== TASK ITEM ==
When the string "computer" occurs in a line of the listing below, return that line.

:: INPUT ::

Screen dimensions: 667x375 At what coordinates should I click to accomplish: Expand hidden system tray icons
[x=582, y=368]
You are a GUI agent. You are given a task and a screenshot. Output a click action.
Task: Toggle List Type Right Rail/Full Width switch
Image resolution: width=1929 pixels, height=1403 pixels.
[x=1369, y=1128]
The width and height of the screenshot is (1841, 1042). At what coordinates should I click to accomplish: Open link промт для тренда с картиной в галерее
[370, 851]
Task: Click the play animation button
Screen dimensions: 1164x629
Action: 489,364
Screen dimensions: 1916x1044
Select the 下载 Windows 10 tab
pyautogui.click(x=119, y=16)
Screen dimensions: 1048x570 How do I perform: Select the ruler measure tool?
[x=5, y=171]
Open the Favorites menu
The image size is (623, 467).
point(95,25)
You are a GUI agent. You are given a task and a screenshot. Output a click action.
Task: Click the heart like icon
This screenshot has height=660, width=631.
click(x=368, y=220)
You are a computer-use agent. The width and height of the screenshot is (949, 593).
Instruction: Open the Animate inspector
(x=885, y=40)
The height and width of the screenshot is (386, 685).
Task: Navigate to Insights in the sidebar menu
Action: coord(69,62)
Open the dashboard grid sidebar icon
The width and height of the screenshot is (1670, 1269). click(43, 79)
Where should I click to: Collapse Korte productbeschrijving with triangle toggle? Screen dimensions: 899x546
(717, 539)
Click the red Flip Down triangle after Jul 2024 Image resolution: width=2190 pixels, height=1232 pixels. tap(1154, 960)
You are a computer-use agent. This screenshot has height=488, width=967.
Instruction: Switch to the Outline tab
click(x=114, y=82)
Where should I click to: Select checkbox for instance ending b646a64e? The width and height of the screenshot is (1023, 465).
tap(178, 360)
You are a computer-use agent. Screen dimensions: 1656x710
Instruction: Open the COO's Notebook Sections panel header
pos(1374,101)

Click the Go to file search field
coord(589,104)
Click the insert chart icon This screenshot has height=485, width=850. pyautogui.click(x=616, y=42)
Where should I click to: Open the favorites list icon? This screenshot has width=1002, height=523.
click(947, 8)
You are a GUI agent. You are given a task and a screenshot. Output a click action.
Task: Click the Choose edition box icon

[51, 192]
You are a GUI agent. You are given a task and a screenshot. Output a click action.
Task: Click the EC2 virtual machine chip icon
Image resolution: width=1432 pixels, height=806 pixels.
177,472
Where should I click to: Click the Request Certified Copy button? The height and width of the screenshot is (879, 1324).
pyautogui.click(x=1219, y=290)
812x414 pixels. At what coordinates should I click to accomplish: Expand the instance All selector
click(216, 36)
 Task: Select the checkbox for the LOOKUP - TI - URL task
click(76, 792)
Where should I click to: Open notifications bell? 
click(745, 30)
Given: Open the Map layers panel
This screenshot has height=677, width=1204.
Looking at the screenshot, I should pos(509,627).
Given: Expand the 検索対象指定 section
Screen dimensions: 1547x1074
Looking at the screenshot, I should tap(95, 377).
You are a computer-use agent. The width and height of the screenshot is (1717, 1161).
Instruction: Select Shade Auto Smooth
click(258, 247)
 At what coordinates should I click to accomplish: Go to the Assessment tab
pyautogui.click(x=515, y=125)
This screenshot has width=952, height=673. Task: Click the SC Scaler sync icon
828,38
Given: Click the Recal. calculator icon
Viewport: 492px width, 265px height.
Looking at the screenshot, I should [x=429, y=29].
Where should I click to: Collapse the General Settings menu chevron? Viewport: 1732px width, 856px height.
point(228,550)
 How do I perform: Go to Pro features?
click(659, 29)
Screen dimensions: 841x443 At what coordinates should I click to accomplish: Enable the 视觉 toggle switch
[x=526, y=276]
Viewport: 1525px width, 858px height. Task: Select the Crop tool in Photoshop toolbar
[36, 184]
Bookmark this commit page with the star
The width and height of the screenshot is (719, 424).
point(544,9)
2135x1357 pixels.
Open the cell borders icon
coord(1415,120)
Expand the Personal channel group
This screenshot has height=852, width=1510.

:::

== SOLUTION TO THE EXERCISE ==
You are a computer-use agent. The width and height of the screenshot is (949, 593).
You are a computer-use agent. This screenshot has height=488, width=967.
You are a computer-use agent. Screen dimensions: 1656x710
You are a computer-use agent. The width and height of the screenshot is (1717, 1161).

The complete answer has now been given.